Malam harinya, Kageto kembali berkutat dengan pekerjaan sehari-harinya (selain melap setiap bagian Gunther Yzelphar, tentu saja) yakni memperbaiki seluruh LBX milik Peleton 6 Rossius yang mengalami kerusakan setelah bertarung dengan sengit pada War Time. Meski sebetulnya ia sedang merasa sangat kelelahan, namun Kageto tetap bersikeras melanjutkan pekerjaannya karena ia tak mau menghambat Muraku dalam meraih impiannya. Jika Gunther Yzelphar tidak ia perbaiki secepatnya, maka Muraku tidak akan bisa turut serta dalam sebuah misi, sehingga tujuannya untuk mengumpulkan sejumlah SC dalam waktu secepatnya pun akan tertunda.
...Dan Kageto sama sekali tak mau jika hal itu sampai terjadi.
Sembari mengabaikan berbagai gejala kelelahan yang ia rasakan, Kageto terus melakukan pekerjaannya hingga lewat larut malam.
Hal yang sama kembali terjadi keesokan harinya, saat Muraku mendapati Mikhail dan Vanessa menyapanya dengan ucapan selamat pagi dan Kageto yang belum terlihat batang hidungnya sama sekali di meja mereka.
"..Di mana Kageto?" tanya Muraku pada kedua rekan di hadapannya.
"Hmm… Mungkin ia masih di kamarnya," jawab Vanessa, merasa déjà vu dengan percakapan ini.
"Begitu…" respon Muraku kemudian secara perlahan.
"Bagaimana kalau kita tunggu sampai Kageto datang…?" saran Mikhail menyumbangkan idenya.
"Aa, baiklah." Jawab Muraku menyetujuinya.
"...Rupanya benar, percakapan kita pagi ini déjà vu," sambung Vanessa secara tiba-tiba.
"...Ah! Benar juga," sahut Mikhail ketika ia menyadari hal tersebut.
Sementara itu Muraku tampak tidak terpengaruh sama sekali dengan kejadian déjà vu yang tengah berlangsung tersebut. "…Biar aku periksa ke kamarnya,"
"Tanomu, Muraku!" Vanessa sengaja mengucapkan kembali kalimat yang kemarin ia ucapkan untuk terus menyambung déjà vu tersebut—namun mata rantai itu harus terputus sebab Muraku pergi meninggalkan tempat itu begitu saja tanpa merespon perkataan Vanessa.
"..Aah, Muraku tidak seru, nih." Dengus sang gadis setelah kepergiannya.

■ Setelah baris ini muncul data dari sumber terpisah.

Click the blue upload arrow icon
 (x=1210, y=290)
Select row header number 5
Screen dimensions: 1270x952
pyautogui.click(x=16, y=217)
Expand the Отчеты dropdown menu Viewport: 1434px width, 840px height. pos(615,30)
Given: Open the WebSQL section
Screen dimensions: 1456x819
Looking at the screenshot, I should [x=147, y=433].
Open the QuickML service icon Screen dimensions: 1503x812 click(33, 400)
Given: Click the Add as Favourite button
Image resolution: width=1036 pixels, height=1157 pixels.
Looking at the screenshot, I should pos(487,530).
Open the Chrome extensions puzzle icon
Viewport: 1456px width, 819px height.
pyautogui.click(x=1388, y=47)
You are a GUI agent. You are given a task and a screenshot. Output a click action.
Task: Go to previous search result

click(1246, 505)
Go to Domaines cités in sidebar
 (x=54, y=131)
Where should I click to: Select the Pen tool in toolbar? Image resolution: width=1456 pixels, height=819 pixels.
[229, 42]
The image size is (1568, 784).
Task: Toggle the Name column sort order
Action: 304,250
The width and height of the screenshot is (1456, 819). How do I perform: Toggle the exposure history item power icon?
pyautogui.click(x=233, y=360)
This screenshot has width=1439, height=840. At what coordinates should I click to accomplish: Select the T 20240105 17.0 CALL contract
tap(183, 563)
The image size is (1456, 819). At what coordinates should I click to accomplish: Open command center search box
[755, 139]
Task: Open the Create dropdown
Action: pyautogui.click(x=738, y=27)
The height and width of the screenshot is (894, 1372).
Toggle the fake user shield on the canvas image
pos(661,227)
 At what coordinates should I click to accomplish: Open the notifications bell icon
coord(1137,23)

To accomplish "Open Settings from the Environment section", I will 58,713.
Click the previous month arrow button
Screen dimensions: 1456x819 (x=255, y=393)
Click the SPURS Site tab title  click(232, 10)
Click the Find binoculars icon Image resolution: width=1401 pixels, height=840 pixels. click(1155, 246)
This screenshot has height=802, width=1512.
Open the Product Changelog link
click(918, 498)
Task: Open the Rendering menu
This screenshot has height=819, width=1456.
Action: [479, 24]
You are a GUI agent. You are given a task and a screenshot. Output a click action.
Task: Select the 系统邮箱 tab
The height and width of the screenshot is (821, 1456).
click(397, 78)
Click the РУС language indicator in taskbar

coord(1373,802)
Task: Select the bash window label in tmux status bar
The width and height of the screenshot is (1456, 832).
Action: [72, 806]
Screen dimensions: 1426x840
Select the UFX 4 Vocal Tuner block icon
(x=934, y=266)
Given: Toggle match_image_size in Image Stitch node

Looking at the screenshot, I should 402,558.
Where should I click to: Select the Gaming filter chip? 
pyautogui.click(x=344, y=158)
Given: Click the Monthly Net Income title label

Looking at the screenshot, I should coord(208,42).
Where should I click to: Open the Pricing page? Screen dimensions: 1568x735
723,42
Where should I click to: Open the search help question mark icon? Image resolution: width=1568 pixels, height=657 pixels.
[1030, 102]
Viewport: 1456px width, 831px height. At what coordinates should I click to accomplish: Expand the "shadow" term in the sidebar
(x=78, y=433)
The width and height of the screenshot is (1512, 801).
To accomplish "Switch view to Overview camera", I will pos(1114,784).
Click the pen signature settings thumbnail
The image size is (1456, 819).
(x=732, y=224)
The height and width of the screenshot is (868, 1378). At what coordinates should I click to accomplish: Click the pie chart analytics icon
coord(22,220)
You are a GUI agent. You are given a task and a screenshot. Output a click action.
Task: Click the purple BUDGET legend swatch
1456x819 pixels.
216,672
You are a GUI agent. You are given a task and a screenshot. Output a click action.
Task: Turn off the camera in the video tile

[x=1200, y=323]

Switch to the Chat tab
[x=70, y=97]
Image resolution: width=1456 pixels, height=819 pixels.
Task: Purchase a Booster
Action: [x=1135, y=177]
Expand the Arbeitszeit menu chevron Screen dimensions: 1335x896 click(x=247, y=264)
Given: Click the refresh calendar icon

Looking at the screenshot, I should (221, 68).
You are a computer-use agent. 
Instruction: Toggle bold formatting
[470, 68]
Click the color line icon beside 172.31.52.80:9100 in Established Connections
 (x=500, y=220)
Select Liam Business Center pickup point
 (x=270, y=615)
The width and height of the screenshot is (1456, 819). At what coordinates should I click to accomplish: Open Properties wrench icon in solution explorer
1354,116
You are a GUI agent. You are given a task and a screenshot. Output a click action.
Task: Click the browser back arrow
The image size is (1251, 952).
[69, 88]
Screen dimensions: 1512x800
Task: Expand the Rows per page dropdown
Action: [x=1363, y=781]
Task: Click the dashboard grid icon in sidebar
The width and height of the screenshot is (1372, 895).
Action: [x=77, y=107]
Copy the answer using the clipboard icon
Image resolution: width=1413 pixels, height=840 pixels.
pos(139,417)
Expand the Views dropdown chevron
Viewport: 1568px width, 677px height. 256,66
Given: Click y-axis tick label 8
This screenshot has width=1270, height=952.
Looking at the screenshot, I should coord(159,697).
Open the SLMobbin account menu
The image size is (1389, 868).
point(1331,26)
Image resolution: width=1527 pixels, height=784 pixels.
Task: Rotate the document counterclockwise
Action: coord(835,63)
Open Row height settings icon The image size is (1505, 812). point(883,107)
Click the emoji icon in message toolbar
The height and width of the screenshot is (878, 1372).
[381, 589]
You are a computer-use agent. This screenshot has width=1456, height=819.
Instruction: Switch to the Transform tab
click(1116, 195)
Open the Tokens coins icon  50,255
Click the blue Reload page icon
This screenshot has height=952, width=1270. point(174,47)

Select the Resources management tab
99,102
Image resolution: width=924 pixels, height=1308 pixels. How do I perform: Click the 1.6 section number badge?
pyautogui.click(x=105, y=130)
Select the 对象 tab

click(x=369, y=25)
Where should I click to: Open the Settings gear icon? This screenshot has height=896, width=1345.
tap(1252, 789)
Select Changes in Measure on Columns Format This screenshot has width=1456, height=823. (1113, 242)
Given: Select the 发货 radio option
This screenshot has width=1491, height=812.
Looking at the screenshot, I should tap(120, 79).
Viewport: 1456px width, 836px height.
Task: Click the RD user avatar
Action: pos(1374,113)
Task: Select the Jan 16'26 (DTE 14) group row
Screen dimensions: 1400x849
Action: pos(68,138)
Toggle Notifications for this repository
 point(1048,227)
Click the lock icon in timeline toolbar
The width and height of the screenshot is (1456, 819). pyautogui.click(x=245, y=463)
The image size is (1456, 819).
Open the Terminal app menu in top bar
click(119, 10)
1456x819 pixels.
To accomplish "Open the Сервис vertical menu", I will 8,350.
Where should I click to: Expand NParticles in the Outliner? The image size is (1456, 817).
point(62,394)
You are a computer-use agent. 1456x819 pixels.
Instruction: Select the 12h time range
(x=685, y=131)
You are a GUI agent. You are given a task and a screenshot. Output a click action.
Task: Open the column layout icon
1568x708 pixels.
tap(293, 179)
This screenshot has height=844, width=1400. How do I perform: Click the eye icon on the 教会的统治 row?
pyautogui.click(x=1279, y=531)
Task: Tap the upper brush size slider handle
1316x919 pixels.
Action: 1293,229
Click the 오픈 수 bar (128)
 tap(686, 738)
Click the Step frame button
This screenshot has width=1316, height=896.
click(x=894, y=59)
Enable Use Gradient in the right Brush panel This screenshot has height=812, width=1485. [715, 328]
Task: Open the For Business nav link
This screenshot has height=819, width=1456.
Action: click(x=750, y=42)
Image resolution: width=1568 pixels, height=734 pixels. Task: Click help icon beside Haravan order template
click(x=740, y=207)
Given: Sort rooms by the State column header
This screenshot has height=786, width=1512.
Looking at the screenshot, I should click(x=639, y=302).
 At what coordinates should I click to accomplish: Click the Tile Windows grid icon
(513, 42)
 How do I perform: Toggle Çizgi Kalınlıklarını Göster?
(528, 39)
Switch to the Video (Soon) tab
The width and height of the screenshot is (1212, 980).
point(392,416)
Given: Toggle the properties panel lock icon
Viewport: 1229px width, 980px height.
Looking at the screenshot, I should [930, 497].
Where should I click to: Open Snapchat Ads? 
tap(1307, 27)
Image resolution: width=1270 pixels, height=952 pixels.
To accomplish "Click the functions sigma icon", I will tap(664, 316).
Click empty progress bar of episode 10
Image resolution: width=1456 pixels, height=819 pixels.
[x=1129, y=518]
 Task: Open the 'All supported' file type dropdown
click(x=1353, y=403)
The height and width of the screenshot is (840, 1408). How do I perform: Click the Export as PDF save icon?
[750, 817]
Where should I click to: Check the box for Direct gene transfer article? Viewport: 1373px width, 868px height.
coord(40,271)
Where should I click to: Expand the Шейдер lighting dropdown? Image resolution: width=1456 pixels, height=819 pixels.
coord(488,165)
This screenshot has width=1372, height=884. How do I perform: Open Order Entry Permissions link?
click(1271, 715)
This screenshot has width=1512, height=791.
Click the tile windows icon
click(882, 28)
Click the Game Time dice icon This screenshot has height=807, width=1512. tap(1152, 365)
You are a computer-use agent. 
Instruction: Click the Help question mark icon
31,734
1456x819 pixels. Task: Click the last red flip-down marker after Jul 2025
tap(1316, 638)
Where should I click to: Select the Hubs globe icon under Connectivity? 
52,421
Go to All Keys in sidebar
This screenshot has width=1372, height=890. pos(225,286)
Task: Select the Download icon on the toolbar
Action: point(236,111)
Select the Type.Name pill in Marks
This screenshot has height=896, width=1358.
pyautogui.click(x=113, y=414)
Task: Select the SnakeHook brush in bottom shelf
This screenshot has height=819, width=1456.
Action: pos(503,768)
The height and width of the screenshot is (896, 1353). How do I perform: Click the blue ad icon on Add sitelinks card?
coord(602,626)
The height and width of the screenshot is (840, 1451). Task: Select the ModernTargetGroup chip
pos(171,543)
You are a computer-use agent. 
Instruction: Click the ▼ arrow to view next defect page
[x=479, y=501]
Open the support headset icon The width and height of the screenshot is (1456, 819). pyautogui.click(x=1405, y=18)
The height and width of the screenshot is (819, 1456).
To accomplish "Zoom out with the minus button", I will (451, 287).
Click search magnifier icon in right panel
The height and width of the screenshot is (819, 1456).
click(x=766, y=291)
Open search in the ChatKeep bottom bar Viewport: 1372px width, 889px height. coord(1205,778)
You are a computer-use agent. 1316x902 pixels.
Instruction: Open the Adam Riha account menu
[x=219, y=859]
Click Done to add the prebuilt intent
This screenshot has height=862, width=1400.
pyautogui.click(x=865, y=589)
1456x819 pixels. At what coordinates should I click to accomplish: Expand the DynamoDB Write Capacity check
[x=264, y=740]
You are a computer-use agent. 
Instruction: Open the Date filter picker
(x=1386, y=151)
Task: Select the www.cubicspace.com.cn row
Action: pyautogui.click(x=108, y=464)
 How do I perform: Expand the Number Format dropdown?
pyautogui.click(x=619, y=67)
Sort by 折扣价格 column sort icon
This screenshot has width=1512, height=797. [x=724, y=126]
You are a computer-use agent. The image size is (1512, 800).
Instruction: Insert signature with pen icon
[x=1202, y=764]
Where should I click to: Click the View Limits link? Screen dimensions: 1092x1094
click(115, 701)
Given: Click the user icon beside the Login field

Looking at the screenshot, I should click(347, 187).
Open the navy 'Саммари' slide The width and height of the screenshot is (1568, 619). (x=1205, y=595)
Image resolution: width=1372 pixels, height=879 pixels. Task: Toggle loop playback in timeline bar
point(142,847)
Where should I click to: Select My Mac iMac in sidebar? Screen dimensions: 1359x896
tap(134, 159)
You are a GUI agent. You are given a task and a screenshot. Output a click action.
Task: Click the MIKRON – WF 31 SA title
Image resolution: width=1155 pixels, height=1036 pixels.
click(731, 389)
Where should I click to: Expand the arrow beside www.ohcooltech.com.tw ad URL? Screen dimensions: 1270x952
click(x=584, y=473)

Mikhail hanya mampu tertawa hambar. "Hahaha... sudahlah, Vanessa..."
(Tok. Tok. Tok.)
"Kageto..? Apa kau masih di dalam?"
"..." Tak ada jawaban.
"...Kageto?" Muraku kembali bertanya dengan suara yang agak keras, siapa tahu saja tadi Kageto tak menjawab karena ia tidak mendengar suaranya. Setelah beberapa saat menunggu dan masih tetap tak mendapat jawaban juga, akhirnya Muraku memutuskan untuk memeriksa kondisi otoutobun-nya di dalam.
(Cklek. Kriet..)
"...Kage—" ucapan Muraku terpaksa menggantung di langit-langit mulutnya ketika ia melihat sang mekanik tersungkur kaku di meja kerjanya.
.
.
.
"...Kageto?"
—TBC—
Authoress's Note, ssu:
...Hai. Terima kasih banyak karena sudah mampir dan membaca sampai bagian sini, ssu. Oh ya, yang berkata di sini bukan Kageto lho, ssu. Tapi saya yang tiba-tiba aja ketularan sama gaya ngomongnya dia—
—lalu; maaf. Kemunculan nama Arata dan Hikaru dalam fic ini cuma cameo doang. Maaf ya... #bikin lambang peace
Karena saya udah lelah...jadi sekian saja kata penulisnya. Sampai jumpa lagi di chapter kedua sekaligus terakhir dari fic ini.